(Beginning of Dataset excerpts)

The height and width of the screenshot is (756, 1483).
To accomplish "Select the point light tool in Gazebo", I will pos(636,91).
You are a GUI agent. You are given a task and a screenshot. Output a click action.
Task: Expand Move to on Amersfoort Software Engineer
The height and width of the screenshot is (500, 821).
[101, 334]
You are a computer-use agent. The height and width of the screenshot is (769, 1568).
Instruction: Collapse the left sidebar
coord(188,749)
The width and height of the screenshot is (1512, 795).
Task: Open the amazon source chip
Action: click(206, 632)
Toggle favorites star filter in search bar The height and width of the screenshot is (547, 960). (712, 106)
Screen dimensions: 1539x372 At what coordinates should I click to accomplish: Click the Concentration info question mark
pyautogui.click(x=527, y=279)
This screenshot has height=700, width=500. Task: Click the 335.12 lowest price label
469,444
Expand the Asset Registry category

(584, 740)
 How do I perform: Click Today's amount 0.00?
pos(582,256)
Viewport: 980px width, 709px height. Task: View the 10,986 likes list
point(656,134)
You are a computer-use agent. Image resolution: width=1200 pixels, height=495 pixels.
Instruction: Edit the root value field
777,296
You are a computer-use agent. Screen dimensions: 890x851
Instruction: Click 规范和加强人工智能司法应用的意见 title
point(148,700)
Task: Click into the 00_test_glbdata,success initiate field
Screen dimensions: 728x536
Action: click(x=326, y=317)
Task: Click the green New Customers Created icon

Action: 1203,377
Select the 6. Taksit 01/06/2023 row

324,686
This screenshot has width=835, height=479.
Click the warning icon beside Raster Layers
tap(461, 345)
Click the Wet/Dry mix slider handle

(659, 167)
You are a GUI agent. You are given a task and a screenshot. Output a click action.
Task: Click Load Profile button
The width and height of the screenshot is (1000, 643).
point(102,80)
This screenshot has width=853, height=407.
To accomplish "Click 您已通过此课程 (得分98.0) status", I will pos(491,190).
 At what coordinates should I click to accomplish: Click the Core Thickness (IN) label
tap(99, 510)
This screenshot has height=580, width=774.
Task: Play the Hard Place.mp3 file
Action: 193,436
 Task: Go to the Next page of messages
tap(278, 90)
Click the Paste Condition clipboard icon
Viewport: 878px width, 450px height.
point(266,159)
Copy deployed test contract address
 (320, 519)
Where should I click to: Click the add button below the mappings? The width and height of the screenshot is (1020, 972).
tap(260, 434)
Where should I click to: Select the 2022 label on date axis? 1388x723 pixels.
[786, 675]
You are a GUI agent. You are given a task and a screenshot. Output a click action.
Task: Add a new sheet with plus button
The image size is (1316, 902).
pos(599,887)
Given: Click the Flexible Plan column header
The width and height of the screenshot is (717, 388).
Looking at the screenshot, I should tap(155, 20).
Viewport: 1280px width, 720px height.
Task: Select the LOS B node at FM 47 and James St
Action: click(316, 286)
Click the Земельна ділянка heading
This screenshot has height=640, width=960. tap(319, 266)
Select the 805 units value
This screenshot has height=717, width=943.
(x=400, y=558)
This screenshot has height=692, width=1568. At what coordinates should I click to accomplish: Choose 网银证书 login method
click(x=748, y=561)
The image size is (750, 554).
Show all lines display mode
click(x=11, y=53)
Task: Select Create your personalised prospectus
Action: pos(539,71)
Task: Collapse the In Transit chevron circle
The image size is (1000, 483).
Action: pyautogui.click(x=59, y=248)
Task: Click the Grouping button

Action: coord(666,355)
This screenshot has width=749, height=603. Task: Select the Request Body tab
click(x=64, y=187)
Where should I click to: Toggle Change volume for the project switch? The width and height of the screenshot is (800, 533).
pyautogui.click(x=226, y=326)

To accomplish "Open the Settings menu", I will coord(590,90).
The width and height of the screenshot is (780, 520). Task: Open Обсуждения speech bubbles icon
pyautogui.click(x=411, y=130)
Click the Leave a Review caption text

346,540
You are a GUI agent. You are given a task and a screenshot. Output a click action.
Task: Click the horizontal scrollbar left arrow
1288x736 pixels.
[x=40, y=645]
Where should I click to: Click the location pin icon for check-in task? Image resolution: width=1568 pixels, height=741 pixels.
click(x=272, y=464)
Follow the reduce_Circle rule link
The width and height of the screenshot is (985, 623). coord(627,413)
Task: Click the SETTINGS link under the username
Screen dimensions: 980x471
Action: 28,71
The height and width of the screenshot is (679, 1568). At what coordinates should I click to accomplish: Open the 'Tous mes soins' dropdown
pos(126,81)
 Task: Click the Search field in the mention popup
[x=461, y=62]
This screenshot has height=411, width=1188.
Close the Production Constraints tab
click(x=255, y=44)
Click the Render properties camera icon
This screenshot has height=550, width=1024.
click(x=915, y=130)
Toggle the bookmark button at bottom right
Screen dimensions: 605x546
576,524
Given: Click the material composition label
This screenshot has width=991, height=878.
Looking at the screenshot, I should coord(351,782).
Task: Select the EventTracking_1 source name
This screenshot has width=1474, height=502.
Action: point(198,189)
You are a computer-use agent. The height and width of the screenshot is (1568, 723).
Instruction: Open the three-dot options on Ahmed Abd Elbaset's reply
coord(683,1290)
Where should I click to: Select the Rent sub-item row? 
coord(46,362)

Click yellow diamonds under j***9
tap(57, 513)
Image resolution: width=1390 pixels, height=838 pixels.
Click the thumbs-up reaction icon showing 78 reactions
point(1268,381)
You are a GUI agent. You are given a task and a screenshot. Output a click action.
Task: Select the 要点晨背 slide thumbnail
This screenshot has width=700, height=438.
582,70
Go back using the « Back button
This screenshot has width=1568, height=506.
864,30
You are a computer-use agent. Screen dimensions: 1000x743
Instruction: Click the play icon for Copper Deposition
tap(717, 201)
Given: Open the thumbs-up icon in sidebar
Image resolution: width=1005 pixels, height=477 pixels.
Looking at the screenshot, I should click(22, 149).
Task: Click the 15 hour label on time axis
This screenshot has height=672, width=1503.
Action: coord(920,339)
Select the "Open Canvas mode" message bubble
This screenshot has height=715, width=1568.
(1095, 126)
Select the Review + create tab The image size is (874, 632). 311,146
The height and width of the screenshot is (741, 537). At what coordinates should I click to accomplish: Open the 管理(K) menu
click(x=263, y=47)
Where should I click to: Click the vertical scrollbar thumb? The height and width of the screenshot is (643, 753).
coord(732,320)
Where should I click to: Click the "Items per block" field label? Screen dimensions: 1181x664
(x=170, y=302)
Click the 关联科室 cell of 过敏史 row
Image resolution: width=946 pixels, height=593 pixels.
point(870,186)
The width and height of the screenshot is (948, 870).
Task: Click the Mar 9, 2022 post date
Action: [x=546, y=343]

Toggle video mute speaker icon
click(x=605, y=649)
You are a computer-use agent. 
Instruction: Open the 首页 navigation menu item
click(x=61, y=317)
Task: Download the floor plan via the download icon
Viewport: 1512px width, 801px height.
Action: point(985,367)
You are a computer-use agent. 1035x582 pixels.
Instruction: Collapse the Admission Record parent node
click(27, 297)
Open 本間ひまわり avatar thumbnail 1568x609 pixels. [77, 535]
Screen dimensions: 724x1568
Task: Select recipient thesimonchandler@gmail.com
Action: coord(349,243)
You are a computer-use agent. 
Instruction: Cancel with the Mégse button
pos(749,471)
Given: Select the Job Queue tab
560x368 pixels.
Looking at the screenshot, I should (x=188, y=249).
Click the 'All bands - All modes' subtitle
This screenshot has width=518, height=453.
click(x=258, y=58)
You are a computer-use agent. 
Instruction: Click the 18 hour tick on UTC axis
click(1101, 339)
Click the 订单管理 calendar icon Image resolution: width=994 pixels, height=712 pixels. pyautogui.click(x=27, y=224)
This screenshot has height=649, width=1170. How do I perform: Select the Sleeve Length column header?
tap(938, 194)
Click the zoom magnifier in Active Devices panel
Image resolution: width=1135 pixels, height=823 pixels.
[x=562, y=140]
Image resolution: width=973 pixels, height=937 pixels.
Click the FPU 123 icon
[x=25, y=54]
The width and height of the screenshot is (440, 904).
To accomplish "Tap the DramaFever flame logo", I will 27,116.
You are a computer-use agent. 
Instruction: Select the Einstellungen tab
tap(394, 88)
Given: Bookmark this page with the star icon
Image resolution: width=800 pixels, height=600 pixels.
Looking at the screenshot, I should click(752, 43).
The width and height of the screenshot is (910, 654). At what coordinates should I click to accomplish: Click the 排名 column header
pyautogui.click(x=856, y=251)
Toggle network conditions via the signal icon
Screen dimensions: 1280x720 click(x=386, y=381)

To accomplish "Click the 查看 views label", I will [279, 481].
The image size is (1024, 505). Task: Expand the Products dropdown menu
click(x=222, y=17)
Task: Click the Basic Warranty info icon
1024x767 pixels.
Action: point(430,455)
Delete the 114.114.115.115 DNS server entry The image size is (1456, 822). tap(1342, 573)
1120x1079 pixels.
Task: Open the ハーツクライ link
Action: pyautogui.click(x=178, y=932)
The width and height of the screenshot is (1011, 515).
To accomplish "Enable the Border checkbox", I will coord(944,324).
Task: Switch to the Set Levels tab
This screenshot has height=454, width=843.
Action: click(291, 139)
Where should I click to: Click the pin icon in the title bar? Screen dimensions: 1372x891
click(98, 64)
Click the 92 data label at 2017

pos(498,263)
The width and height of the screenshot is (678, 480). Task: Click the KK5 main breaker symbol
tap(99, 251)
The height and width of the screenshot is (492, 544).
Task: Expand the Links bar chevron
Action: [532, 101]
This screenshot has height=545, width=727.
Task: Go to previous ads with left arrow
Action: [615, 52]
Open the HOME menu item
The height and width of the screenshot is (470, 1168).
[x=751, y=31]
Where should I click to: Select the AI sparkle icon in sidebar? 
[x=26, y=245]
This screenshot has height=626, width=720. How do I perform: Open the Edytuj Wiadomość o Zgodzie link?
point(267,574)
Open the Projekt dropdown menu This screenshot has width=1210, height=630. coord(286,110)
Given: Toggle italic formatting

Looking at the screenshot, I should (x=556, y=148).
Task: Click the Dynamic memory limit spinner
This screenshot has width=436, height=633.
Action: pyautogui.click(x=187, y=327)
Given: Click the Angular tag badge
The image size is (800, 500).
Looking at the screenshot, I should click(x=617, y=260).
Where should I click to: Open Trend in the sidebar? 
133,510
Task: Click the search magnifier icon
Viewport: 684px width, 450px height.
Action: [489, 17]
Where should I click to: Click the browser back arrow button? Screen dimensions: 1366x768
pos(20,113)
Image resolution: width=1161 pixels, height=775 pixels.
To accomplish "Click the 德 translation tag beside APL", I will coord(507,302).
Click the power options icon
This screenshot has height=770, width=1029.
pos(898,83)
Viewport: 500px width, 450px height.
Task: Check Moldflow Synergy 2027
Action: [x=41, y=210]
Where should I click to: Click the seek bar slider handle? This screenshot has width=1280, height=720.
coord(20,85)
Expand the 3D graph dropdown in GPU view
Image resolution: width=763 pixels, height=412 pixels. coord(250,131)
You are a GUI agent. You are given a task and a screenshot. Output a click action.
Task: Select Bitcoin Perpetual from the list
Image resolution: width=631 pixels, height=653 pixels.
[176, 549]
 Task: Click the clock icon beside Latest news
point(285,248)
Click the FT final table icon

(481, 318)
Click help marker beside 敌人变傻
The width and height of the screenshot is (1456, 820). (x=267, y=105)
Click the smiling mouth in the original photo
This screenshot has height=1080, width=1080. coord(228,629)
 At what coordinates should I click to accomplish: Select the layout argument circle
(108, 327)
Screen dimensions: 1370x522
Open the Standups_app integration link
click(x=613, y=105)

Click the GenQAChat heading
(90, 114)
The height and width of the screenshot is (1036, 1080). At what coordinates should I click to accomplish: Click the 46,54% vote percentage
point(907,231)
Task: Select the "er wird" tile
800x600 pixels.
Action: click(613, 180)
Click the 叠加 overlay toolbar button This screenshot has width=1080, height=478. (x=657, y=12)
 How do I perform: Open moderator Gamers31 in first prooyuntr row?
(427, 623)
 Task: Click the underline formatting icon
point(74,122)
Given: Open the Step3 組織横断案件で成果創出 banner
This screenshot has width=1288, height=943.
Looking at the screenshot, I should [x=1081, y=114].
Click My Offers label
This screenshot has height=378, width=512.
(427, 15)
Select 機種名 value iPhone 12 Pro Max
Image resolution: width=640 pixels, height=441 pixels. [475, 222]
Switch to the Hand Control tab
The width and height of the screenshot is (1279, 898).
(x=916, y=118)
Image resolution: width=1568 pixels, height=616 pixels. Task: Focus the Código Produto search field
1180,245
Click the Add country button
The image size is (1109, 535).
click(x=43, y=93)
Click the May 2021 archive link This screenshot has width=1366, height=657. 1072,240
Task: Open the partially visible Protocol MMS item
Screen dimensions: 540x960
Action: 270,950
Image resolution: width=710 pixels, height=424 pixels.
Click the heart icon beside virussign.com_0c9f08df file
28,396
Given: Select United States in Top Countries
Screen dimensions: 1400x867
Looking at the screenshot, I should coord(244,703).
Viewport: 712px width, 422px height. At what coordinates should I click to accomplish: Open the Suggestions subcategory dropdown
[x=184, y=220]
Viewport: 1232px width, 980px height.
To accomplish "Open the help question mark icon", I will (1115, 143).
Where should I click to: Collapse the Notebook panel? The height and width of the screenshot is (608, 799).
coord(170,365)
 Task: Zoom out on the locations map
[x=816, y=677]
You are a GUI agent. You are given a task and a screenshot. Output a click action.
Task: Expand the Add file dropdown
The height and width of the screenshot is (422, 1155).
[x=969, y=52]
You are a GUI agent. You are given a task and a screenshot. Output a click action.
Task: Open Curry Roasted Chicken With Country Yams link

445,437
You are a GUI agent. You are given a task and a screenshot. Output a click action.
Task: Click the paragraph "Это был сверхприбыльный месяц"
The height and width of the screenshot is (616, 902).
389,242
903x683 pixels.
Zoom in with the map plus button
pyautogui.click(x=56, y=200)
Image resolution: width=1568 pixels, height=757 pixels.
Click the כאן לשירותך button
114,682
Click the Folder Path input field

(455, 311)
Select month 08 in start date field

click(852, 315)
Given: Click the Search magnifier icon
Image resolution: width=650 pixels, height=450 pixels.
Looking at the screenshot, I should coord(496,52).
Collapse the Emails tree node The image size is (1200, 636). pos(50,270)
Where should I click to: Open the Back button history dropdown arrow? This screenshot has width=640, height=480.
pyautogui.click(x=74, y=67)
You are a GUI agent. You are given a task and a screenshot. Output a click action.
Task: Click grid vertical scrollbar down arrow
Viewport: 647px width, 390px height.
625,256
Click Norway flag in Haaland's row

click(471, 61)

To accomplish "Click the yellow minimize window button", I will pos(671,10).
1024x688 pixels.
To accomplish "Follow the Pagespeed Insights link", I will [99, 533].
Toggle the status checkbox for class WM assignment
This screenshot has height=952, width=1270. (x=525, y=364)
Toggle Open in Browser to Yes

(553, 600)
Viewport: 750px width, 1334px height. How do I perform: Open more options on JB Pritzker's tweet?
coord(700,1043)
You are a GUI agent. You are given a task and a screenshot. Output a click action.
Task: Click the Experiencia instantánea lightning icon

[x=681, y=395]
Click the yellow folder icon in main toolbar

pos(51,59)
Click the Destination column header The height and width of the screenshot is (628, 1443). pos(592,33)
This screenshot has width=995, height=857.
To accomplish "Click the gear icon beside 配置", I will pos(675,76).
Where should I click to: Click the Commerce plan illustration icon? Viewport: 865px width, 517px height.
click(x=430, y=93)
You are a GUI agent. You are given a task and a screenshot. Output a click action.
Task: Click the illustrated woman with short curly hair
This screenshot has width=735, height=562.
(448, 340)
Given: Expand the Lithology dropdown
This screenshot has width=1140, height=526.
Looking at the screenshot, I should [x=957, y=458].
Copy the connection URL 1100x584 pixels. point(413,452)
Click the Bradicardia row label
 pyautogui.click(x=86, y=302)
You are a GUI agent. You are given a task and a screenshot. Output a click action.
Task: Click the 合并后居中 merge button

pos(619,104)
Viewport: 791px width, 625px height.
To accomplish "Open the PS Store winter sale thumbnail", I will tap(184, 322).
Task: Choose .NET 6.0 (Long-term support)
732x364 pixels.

(End of Dataset excerpts)

_Your objective_. Every line above from the line with "Where should I click to: Open Trend" to the line with "Image resolution: width=1161", both included, must be reproduced exactly, and no other line may appear.

_Reply to the task_.
Where should I click to: Open Trend in the sidebar? 
133,510
Task: Click the search magnifier icon
Viewport: 684px width, 450px height.
Action: [489, 17]
Where should I click to: Click the browser back arrow button? Screen dimensions: 1366x768
pos(20,113)
Image resolution: width=1161 pixels, height=775 pixels.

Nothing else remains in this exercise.